June 11, 2012
In order for people to understand macroeconomics they have to distinguish between individual effects on the economy and the whole economy. Macroeconomist concentrate on the economy as a whole. Fluctuations in activities associated with the market can have drastic ramifications on the economy because the changes affect how governments, households, and businesses deal with the fluctuations within the economy. The activities to be discussed are purchasing of goods, massive unemployment, and lowering of taxes, which are directly related to each other. By the time this paper is completed people should have a better understanding about macroeconomics and the complications that have an effect on the whole economy.

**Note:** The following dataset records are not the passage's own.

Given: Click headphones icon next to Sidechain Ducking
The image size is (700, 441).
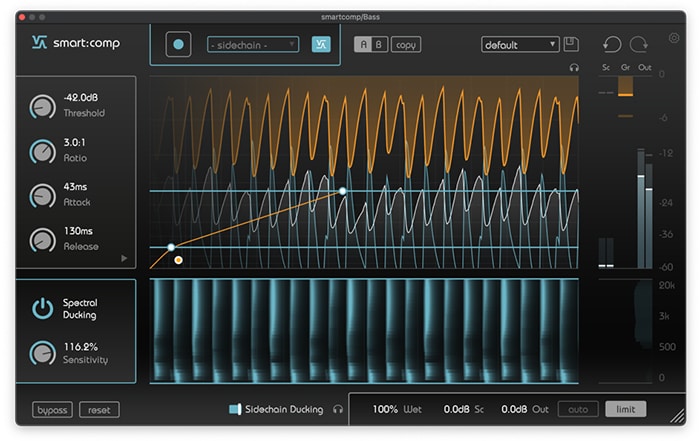Looking at the screenshot, I should (x=338, y=409).
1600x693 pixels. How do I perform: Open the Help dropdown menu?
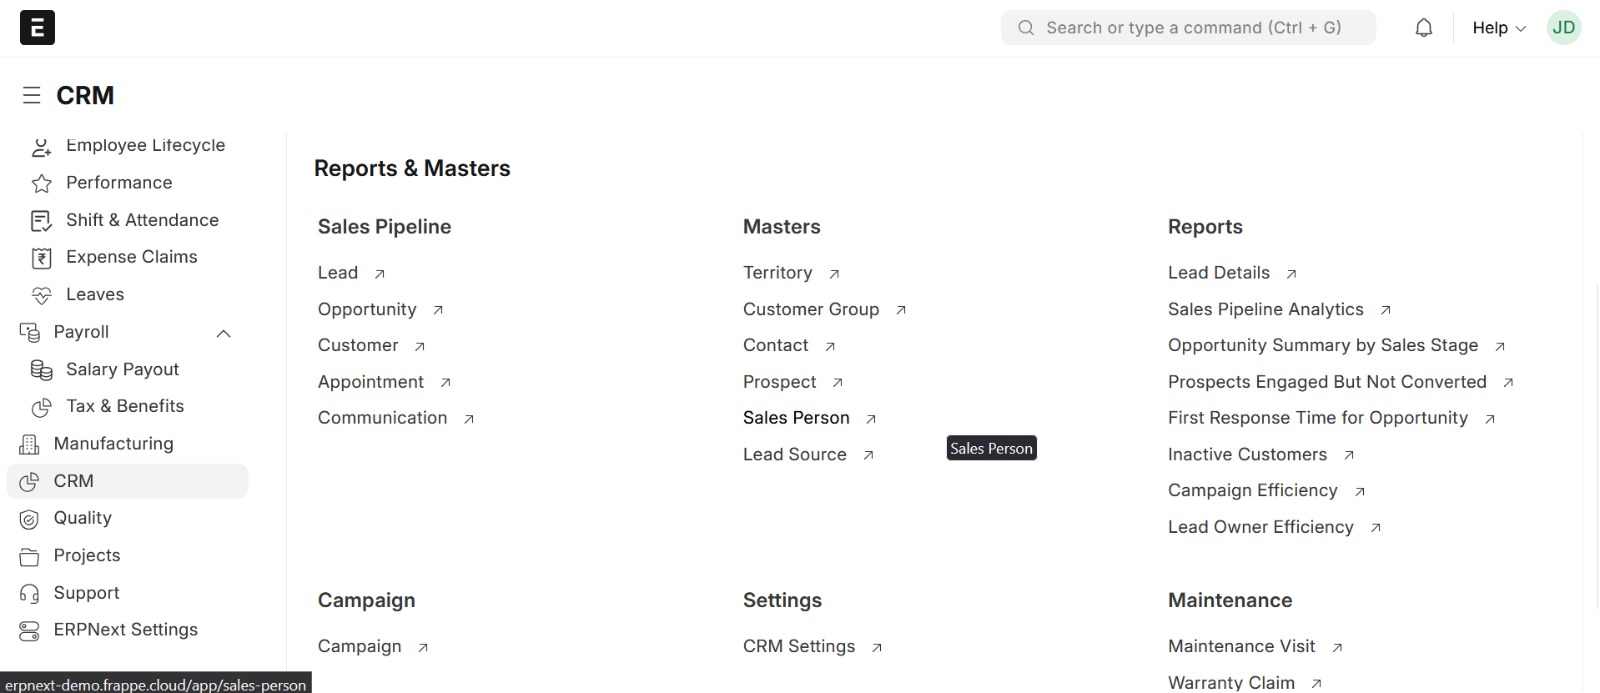[x=1498, y=28]
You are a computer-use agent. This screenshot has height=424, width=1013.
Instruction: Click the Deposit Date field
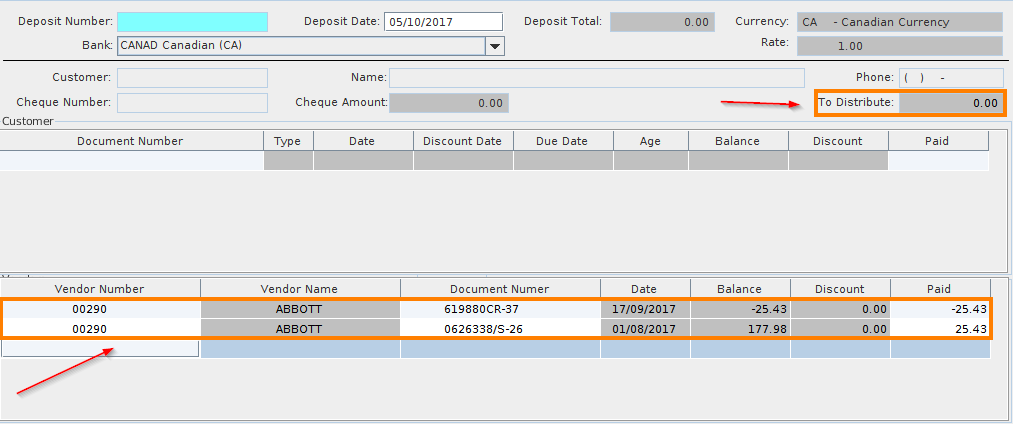[x=443, y=22]
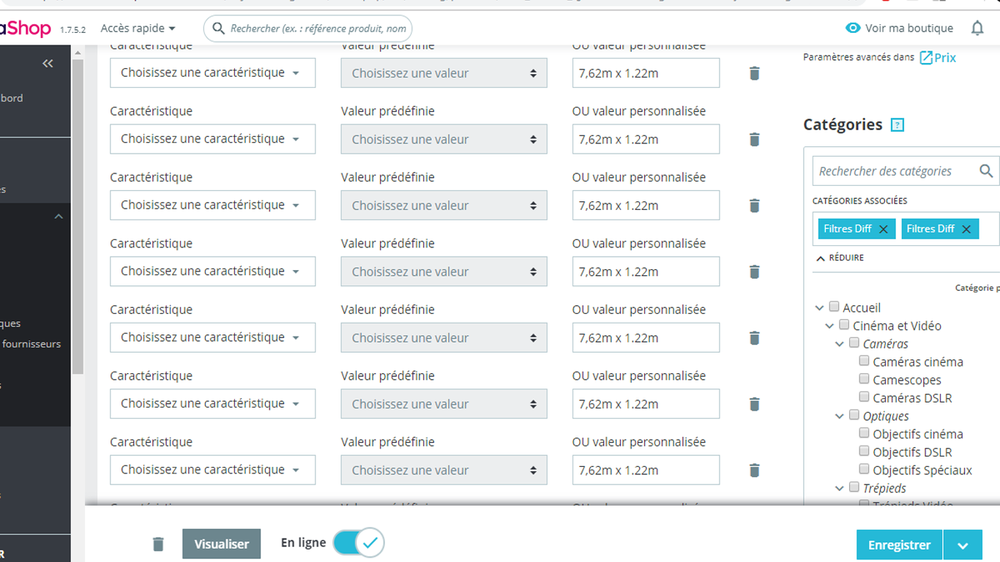
Task: Collapse the Optiques category branch
Action: pos(840,416)
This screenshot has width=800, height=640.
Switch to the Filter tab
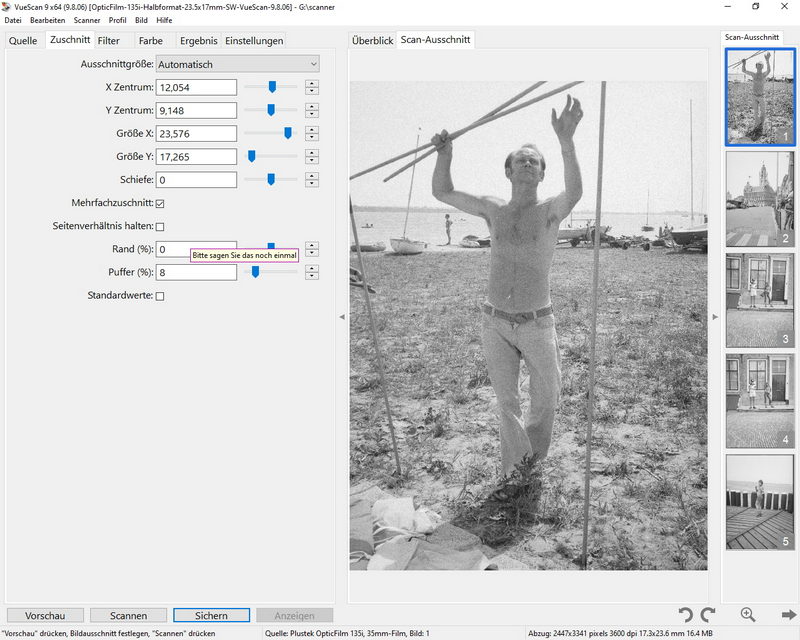(109, 41)
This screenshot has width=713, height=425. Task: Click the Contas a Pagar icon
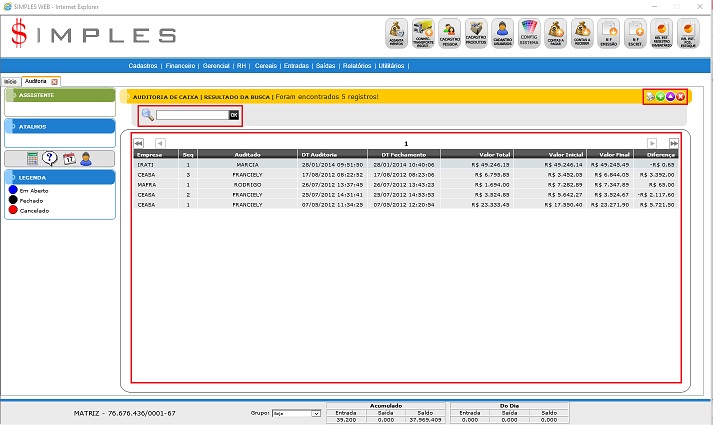557,34
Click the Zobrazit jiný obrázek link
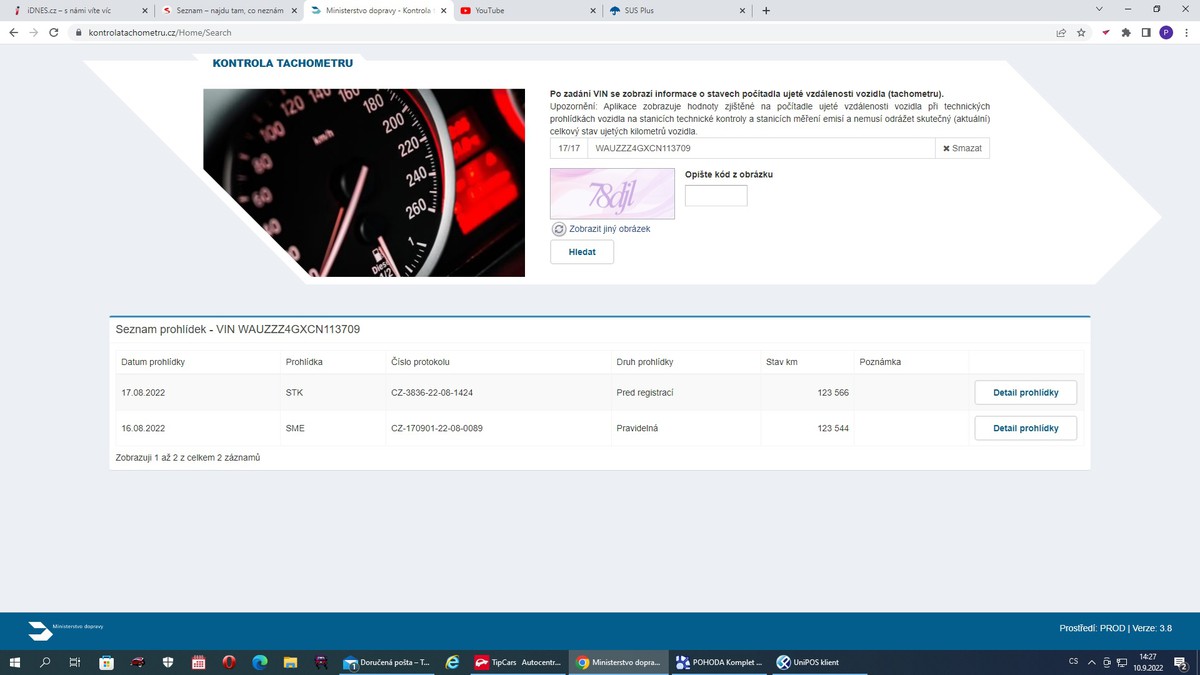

When the economy is not operating at full capacity many other functions of the economy can be affected. Depending on what type of fluctuations the economy is experiencing at any given time period. For instance, when organizations layoff employees for lack of work the government’s spending increases to compensate those displaced workers until they are able to obtain another job. In the employment act of 1946 government took on the responsibility of unemployment, which required organization to contribute a certain percentage into an insurance fund. The fund increased government expenses, however, had no effect on the country’s GDP. The government’s role in what type of goods we can purchase is essential in the open trade markets across the globe. Since there are many different producers of goods the local grocery store may have many vendors supplying the same product, however, the price for those goods can vary by a few cents or more depending on how the government controls the price levels for that year, and the producer of such goods. Government needs to implement policies that will allow the market to operate on an equal playing field. Their involvement supports the Keynesian theory that without government policy’s markets will operate freely, which will open the doors to more shady business deals because of self –interest characteristics. When it comes to lowering taxes governments are not to swift at coming to this decision because it decreases the amount of income taxes the government can collect from its citizens, which in turn reduces the amount the government has to spend. In the introduction a factor such as taxes is related to both unemployment and purchasing of goods. To illustrate, the government reduced taxes by 5% this reduction has a direct positive effect on purchasing and unemployment because less taxes means more disposable income that society has to purchase goods and the more money organizations have to produce more goods. Government uses fiscal policy like taxes to stimulate or shrink an economy and depending on the reasoning behind the policy the economy might be better off.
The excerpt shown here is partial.